Where Do Bonds Fit in Your Investment Plan?
There's no simple answer to whether you should own bonds.
March 20, 2014 -- Conventional financial wisdom holds that bonds are an essential part of any portfolio. But while bonds can play an important role of adding security, whether to include them – and if so, at what level – isn’t an automatic decision.
Current economic conditions don’t favor making many types of bond investments. But even for the long term – in good economies and bad – determining asset allocation to bonds is a complex undertaking that varies with the individual. You should start by asking a critical question that should apply to every component of your portfolio: What role do you expect bonds to play and why? To answer that question, you must understand the risks, advantages and dynamics of bonds and the different types of bonds and bond products accessible by most investors.
The right bond investments can play the important role of capital preservation and risk management for investors, including many women who, as a gender, tend to have a lower risk tolerance than men. This tendency has served women well because, studies show, they tend to make fewer investing errors than men.
Yet, the notion that all women or men should necessarily have a substantial part of their portfolios in bonds stems from the myth of the average investor — a plain-vanilla, typical investor. In my practice, I’ve never met that investor. Each investor is different, so it doesn’t make sense to average their characteristics together and come up with a one-size-fits-all recommendation that actually applies to few people.
For example, I have a middle-age client who chooses not to own bonds and instead owns an otherwise diversified portfolio that includes stocks and alternative investments (natural resources, real estate and international stocks). I support his decision because this suits his situation. He can do without bonds because his substantial “bond-like” income is secure and he has ample cash reserves to protect him from damage due to severe dips in the stock market. He also has a high risk tolerance. I wouldn’t recommend a bondless portfolio to people with shorter time horizons, insecure income, lower cash reserves or a lower risk tolerance.

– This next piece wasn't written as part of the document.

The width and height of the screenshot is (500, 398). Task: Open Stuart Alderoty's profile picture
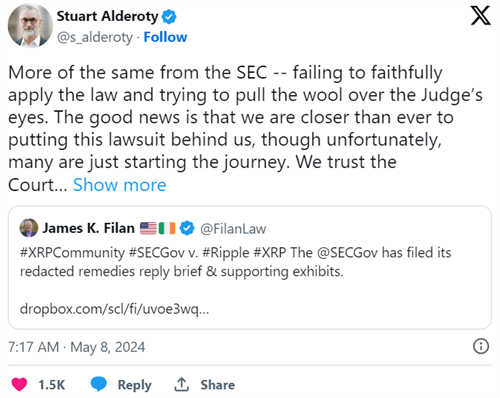click(30, 26)
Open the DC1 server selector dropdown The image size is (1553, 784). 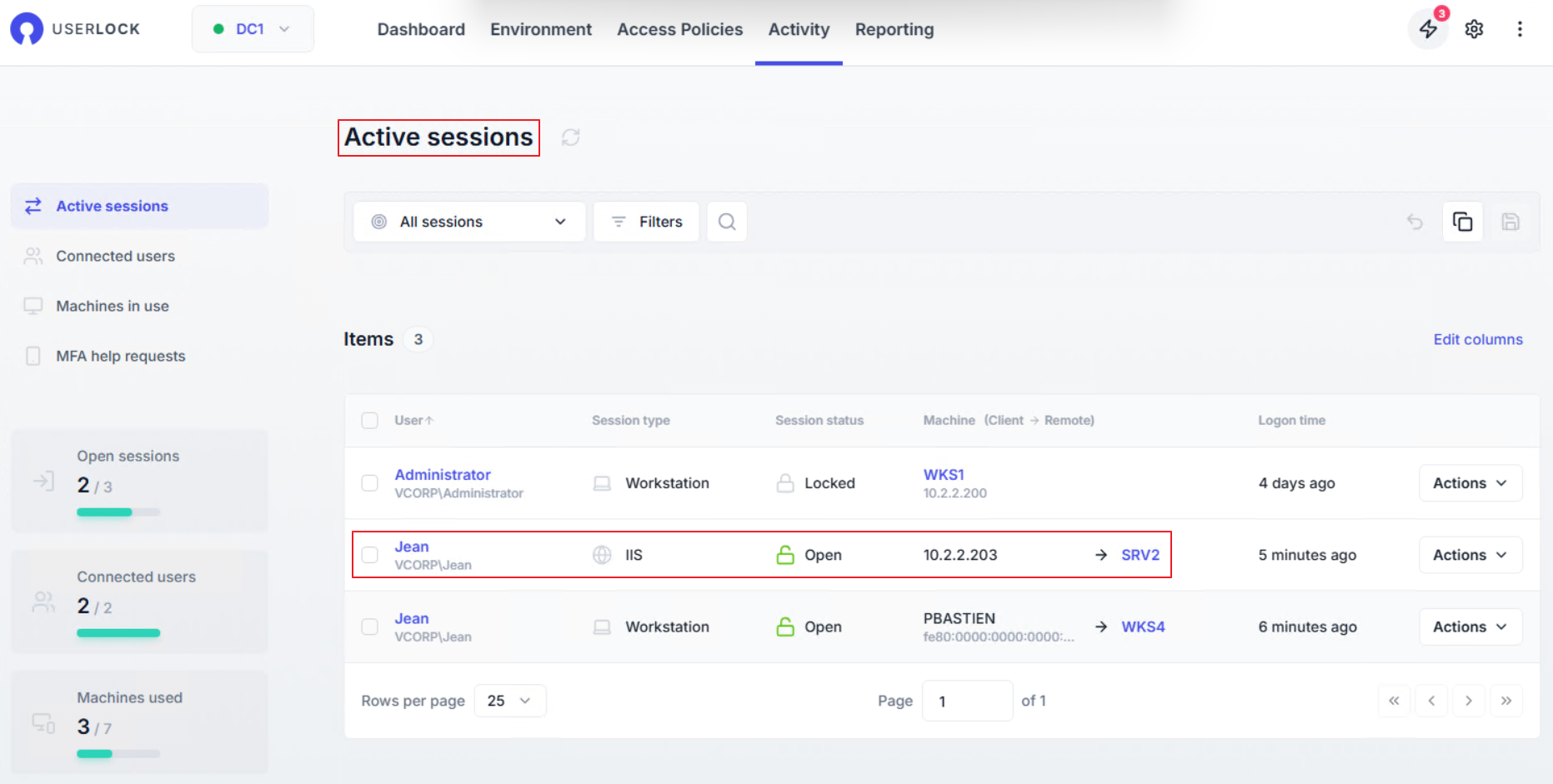(253, 29)
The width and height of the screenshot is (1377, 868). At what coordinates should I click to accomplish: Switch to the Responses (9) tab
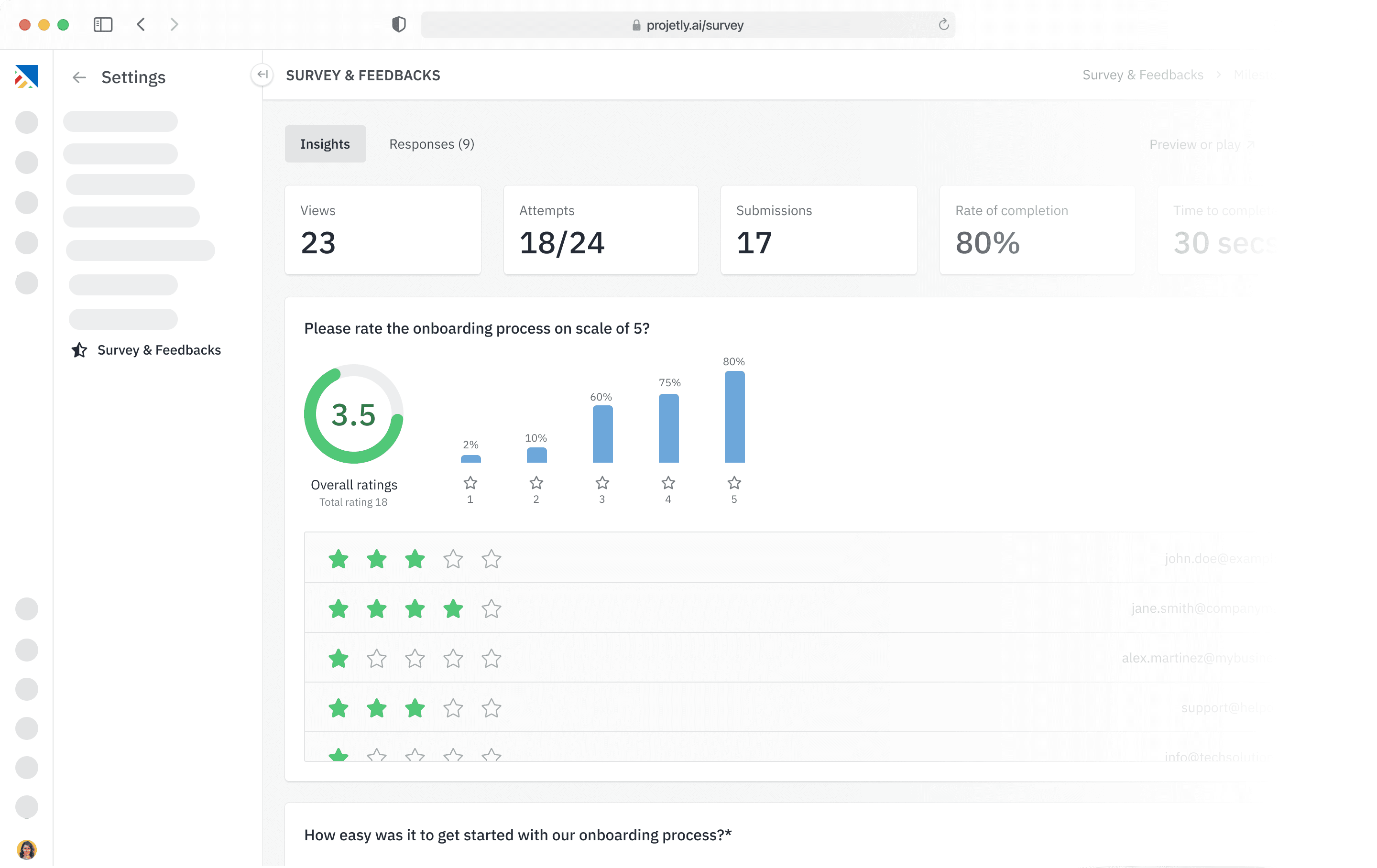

Many people believe that as soon as they turn 65, they must cash in stocks and convert their entire portfolios to bonds to eliminate risk because of fears that the stock market will crash. Ironically, in doing this they’re creating longevity risk – the risk that their resources won’t keep pace with expenses over the next 20 or 30 years. So, in focusing too much on bonds, they trade one risk for another.
They make this mistake because advisors have traditionally recommended an increasing percentage of bonds in portfolios as investors age. This recommendation is based, in part, on the widespread belief that bond prices aren’t correlated with stock prices — that their prices move in opposite directions. But this isn’t necessarily the case with corporate bonds, whose prices move in the same direction as these companies’ stocks far more often than is generally understood.
Numerous studies point out periods when stocks and bonds have indeed been correlated, and you don’t need a Ph.D. in finance to know that this happened in 2008 with corporate bonds. If you had investments in stocks and corporate bonds then, you still remember the pain from declines in both. (However, government bonds and international bonds did well in 2008, providing portfolio relief to those who owned them.)